- Delbar Sadat-e Vosta Location within Iran
- Coordinates: 33°29′57″N 47°59′45″E﻿ / ﻿33.49917°N 47.99583°E
- Country: Iran
- Province: Lorestan
- County: Chegeni
- District: Veysian
- Rural District: Veysian

Population (2016)
- • Total: 101
- Time zone: UTC+3:30 (IRST)

= Delbar Sadat-e Vosta =

Village in Lorestan province, Iran

Delbar Sadat-e Vosta (دلبر سادات وسطي) (Note: Also romanized as Delbar Sādāt-e Vosţá; formerly known as Kaduney-e Vosta (كادوني وسطي), also romanized as Kādūney-e Vosţá; also known as Delbar Sādāt) is a village in Veysian Rural District of Veysian District in Chegeni County, (Note: Formerly Dowreh County) Lorestan province, Iran.

==Demographics==
===Population===
At the time of the 2006 National Census, the village's population, as Kaduney-e Vosta, was 110 in 23 households, when it was in Khorramabad County.

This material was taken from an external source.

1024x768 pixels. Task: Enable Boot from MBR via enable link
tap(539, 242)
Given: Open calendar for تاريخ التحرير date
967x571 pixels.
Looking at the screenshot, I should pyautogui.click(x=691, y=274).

The following census in 2011 counted 121 people in 32 households, by which time the district had been separated from the county in the establishment of Dowreh County. (Note: Renamed Chegeni County) The village was listed as Delbar Sadat-e Vosta. The 2016 census measured the population of the village as 101 people in 34 households.